» Selected text:

————————

Daily cycle: two maxima are expected to appear, which correspond to the combined influences of urban pollution daily cycle and planetary influences (Harrison and Aplin 2002, Harrison 2009). One maximum shall develop in the early morning with the steep increase in city daily activities, followed by a decrease with the development of the boundary layer (intensification of the convective structures, ascending currents), while another shall occur in the evening, when the planetary influences intensify and then boundary layer convection weakens. Because the local PG is affected by the global variation of the electric field, it is necessary to remove this variation in order to properly observe the effect of the urban daily cycle.

Weekly cycle: at weekends (Saturdays and Sundays) urban activities decrease causing less pollution than in workdays (Mondays to Fridays). This notation will be used throughout the paper. Thus on weekends the PG is expected to be lower as compared with workdays, especially on Sundays (because pollutant aerosols generated during the workdays are significantly reduced by dry and wet depositions). In this way, this cycle can be linked exclusively to urban activities and for that reason it can be most useful to retrieve pollution historical records in the location where the PG measurements are made (Manes 1977).

————————

» Given data:
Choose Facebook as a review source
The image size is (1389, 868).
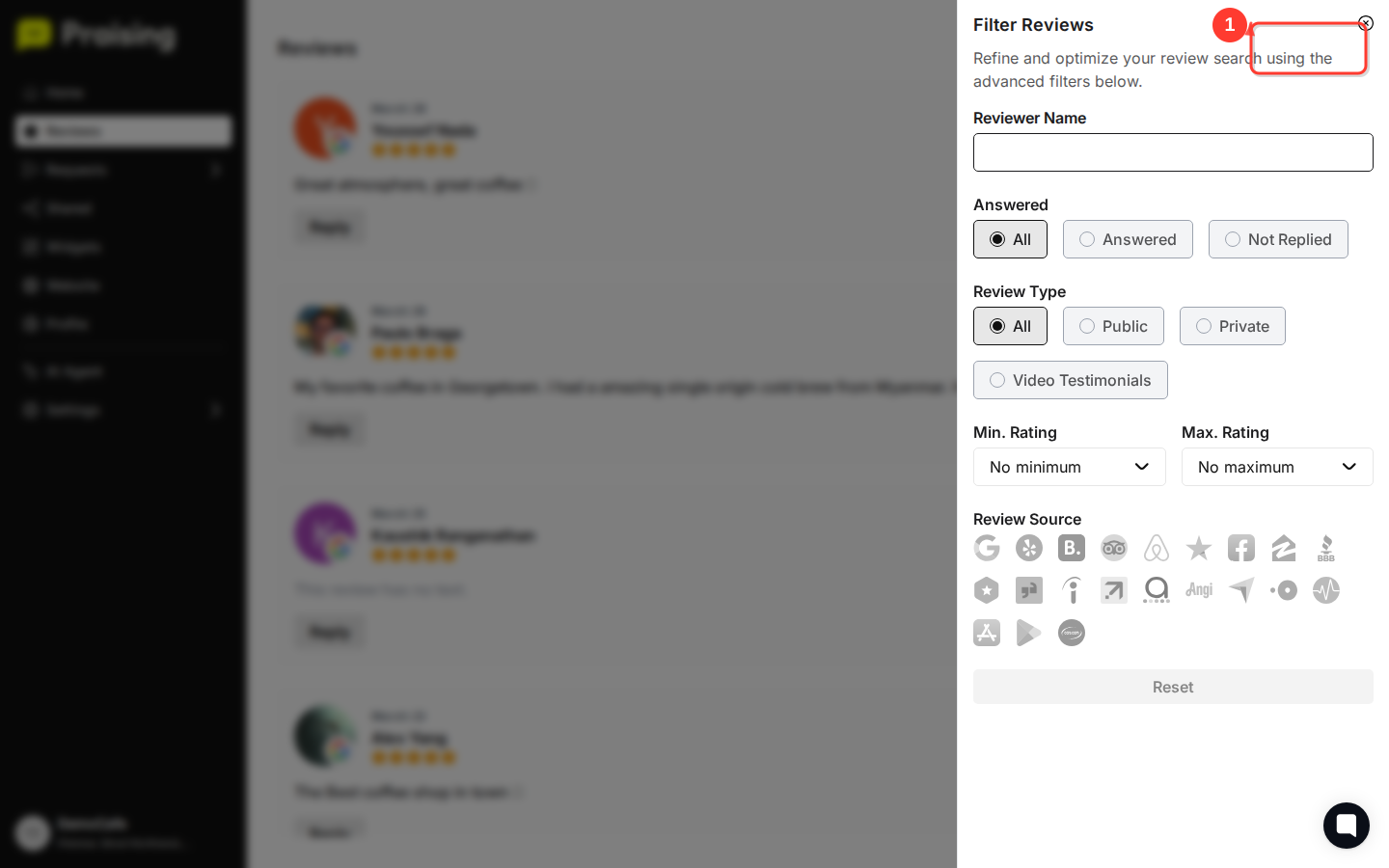click(x=1241, y=548)
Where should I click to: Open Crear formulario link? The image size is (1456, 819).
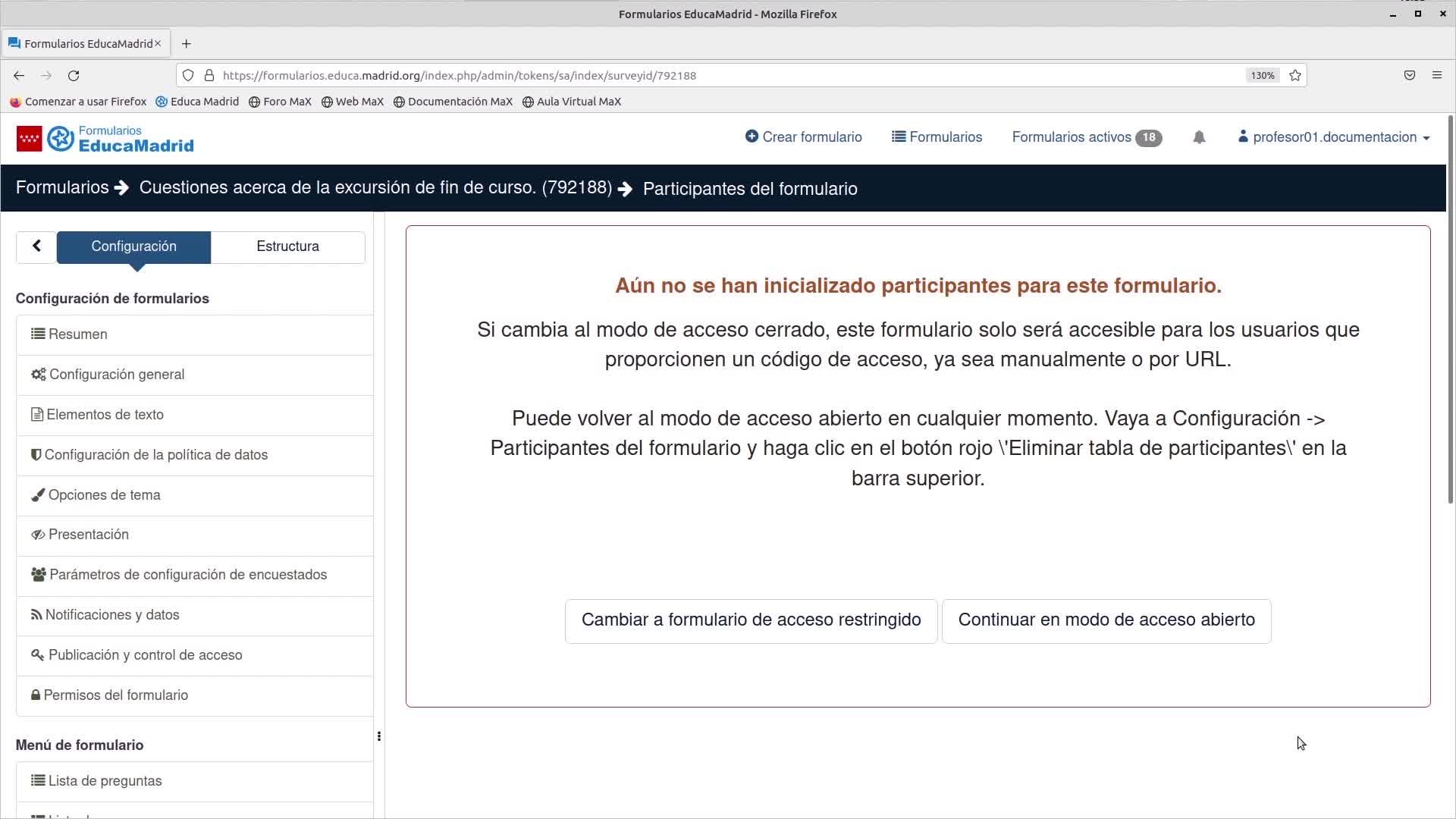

————————

» Exercise description: Pick up the passage on daily and weekly cycles in the potential gradient over a city right after its last sentence, and keep writing it.

» Response:
Annual cycle: the spring/summer months are expected to have lower concentration of pollution near the ground, because of the reduction in traffic levels (especially during the holiday time), but also the increase of altitude of the convective boundary layer. In fact, this cycle is dominated by seasonal variations (Reddell et al 2004) related with the development and weakening of the convective boundary layers in spring/summer and fall/winter, respectively. Such variations mask the effect of urban activity changes and one way of overcoming this is to look for seasonal variation in the weekly cycle.

In fact, the influence of pollution weekly dependence in urban environmental processes is now receiving a significant research effort (Williams and Mareev 2014). The verification of the weekend effect in lightning (Bell et al 2009), rainfall (Bell et al 2008), both hail and tornadoes (Rosenfeld and Bell 2011), and diurnal temperature (Forster and Solomon 2003) reveals the importance of studying this cycle and the necessity of further research.

With that purpose this paper investigates the signature caused by the weekly cycle in pollution on the PG recorded at Portela. Other effects have been previously studied in this set of data: cosmic radiation, artificial radioactivity, and aerosol concentration (Serrano et al 2006a); relative humidity and wind intensity (Serrano et al 2006b); seismic activity (Silva et al 2012); but, this is the first study addressing pollution.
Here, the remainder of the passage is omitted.